Stored items
_ _ _ _ _

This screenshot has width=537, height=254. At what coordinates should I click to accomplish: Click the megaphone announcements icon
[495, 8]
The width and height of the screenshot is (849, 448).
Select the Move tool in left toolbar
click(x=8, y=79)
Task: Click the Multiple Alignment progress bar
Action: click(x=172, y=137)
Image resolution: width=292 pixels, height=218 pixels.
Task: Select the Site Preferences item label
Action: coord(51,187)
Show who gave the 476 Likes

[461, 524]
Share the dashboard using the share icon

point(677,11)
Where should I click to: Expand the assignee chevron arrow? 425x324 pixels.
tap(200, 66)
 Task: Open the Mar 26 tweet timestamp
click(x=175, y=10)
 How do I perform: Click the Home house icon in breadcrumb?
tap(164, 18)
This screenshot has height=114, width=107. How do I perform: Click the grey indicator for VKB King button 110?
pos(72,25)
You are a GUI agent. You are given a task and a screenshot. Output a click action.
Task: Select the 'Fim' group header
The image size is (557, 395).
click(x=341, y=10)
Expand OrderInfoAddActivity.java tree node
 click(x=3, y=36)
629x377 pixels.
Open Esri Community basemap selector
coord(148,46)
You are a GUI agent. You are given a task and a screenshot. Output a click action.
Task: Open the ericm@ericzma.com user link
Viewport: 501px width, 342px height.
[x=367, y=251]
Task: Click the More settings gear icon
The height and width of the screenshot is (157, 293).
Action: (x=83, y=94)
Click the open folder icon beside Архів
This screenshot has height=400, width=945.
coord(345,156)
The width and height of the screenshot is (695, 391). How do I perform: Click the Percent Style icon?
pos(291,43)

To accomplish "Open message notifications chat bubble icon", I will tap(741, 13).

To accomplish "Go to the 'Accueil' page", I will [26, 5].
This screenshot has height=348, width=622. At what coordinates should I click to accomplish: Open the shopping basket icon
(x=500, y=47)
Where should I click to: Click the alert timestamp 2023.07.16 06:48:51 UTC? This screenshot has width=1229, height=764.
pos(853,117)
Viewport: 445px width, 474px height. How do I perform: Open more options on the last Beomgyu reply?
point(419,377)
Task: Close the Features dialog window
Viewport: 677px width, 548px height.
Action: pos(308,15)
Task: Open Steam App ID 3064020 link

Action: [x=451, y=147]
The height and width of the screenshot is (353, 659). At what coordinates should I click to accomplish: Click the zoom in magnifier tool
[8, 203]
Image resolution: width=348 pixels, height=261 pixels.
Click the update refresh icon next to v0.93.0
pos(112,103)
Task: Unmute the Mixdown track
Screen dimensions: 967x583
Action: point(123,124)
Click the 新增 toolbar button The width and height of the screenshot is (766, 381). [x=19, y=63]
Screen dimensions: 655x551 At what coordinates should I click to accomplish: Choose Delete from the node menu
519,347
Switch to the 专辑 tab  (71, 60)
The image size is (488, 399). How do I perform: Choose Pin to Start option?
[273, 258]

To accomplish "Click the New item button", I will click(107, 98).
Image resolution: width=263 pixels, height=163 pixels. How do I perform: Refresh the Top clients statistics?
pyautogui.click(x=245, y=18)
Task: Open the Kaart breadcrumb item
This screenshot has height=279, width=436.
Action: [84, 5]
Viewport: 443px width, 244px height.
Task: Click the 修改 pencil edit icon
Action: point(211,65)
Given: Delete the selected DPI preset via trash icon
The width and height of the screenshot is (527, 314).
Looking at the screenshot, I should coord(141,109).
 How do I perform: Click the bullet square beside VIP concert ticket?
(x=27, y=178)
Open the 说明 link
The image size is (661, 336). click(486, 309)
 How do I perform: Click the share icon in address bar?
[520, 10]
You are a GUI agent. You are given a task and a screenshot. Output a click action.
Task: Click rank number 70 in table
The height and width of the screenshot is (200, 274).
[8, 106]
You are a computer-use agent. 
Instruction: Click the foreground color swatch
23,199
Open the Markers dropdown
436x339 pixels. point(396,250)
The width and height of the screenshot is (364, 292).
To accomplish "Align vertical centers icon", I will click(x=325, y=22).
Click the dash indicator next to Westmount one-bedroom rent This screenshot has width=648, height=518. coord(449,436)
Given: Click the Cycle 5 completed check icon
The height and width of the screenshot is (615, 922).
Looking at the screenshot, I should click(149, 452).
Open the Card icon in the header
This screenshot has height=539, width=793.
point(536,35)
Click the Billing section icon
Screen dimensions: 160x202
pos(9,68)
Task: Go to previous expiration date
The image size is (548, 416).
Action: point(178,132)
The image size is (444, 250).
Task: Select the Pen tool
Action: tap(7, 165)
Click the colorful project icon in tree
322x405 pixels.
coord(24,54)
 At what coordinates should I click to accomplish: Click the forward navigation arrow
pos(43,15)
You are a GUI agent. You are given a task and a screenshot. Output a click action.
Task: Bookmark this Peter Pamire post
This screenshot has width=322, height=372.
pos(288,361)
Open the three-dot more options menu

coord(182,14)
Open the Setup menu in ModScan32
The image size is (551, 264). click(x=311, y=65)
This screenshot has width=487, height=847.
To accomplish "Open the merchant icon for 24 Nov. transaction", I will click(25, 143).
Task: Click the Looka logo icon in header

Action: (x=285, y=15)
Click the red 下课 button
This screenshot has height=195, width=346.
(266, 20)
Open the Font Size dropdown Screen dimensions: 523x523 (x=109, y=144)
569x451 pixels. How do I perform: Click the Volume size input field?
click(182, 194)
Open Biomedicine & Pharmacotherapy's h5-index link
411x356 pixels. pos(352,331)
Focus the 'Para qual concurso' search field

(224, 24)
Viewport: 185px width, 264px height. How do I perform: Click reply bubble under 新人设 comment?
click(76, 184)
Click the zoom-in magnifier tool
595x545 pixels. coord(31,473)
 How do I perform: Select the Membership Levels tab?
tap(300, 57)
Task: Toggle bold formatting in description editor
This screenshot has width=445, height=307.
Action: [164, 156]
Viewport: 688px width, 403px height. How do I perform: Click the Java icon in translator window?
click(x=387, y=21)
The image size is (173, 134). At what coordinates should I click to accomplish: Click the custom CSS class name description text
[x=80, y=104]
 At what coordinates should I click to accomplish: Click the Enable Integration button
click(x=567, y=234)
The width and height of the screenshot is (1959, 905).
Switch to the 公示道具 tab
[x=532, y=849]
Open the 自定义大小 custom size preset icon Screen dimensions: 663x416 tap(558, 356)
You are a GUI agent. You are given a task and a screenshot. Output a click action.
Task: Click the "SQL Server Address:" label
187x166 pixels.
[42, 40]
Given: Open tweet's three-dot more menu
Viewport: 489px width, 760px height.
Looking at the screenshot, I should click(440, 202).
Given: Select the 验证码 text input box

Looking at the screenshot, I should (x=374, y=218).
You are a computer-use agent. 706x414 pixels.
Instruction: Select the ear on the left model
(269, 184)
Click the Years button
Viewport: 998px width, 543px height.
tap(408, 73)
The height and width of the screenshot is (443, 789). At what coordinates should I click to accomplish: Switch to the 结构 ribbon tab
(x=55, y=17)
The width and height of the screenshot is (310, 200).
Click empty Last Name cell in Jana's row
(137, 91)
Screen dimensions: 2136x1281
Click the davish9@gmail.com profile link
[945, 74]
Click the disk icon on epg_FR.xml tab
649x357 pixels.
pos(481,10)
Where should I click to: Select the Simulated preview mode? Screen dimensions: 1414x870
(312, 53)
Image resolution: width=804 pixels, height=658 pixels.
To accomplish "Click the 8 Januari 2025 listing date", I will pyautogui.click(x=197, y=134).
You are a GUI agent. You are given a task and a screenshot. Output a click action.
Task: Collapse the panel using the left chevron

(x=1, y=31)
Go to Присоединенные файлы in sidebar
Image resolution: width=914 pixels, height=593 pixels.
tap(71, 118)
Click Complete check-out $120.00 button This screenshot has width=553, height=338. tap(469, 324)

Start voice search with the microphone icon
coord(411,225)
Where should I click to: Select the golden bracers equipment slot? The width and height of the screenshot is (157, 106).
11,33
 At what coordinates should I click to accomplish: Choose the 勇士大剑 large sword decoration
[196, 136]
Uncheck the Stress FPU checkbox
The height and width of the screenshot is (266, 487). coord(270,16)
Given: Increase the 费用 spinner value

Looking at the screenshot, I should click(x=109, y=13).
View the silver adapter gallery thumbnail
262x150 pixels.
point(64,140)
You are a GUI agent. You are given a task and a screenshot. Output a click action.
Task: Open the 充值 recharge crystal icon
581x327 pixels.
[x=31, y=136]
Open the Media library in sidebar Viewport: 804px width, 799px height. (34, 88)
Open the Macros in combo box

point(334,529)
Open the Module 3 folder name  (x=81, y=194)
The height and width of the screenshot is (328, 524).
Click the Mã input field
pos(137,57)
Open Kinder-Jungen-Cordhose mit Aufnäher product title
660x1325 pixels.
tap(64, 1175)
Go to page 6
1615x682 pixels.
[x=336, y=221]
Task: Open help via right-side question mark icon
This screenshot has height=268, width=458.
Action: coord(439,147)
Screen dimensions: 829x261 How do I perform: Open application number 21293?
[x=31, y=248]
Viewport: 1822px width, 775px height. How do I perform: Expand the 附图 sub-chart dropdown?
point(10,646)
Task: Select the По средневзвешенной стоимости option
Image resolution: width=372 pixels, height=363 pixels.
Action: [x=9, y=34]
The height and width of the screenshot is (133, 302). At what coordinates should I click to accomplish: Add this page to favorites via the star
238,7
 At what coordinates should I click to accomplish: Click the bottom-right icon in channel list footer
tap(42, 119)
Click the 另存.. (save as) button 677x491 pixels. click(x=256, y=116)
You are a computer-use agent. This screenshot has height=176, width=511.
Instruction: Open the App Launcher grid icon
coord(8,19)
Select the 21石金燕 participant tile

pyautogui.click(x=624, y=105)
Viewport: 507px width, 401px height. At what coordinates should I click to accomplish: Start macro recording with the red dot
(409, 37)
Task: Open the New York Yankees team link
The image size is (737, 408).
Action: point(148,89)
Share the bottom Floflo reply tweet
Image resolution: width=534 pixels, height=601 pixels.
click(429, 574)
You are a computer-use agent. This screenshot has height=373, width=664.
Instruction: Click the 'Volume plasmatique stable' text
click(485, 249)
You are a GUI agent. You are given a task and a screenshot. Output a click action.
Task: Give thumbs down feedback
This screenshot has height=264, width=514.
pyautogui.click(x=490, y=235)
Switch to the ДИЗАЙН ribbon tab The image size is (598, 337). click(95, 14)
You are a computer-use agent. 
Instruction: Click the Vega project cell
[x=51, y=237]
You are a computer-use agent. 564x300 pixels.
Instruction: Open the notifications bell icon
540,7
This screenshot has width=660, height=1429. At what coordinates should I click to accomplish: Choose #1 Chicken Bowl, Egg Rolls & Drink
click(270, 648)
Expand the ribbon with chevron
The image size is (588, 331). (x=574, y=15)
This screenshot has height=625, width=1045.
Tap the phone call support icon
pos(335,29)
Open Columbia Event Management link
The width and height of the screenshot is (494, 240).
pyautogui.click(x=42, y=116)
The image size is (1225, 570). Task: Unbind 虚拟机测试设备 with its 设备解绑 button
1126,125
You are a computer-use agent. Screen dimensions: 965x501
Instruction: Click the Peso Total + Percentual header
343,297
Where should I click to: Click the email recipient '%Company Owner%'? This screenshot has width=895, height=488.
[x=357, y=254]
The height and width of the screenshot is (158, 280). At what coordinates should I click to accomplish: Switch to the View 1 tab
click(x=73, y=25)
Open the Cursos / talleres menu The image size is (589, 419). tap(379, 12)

_ _ _ _ _

> [TASK BRIEF]:
Retype only the lines above between the line with "Click the 另存.." and the line with "This screenshot has height=625, width=1045.", counting those two lines as well, and keep every character as it is.

> [COMPLETED TASK]:
Click the 另存.. (save as) button 677x491 pixels. click(x=256, y=116)
You are a computer-use agent. This screenshot has height=176, width=511.
Instruction: Open the App Launcher grid icon
coord(8,19)
Select the 21石金燕 participant tile

pyautogui.click(x=624, y=105)
Viewport: 507px width, 401px height. At what coordinates should I click to accomplish: Start macro recording with the red dot
(409, 37)
Task: Open the New York Yankees team link
The image size is (737, 408).
Action: point(148,89)
Share the bottom Floflo reply tweet
Image resolution: width=534 pixels, height=601 pixels.
click(429, 574)
You are a computer-use agent. This screenshot has height=373, width=664.
Instruction: Click the 'Volume plasmatique stable' text
click(485, 249)
You are a GUI agent. You are given a task and a screenshot. Output a click action.
Task: Give thumbs down feedback
This screenshot has height=264, width=514.
pyautogui.click(x=490, y=235)
Switch to the ДИЗАЙН ribbon tab The image size is (598, 337). click(95, 14)
You are a computer-use agent. 
Instruction: Click the Vega project cell
[x=51, y=237]
You are a computer-use agent. 564x300 pixels.
Instruction: Open the notifications bell icon
540,7
This screenshot has width=660, height=1429. At what coordinates should I click to accomplish: Choose #1 Chicken Bowl, Egg Rolls & Drink
click(270, 648)
Expand the ribbon with chevron
The image size is (588, 331). (x=574, y=15)
This screenshot has height=625, width=1045.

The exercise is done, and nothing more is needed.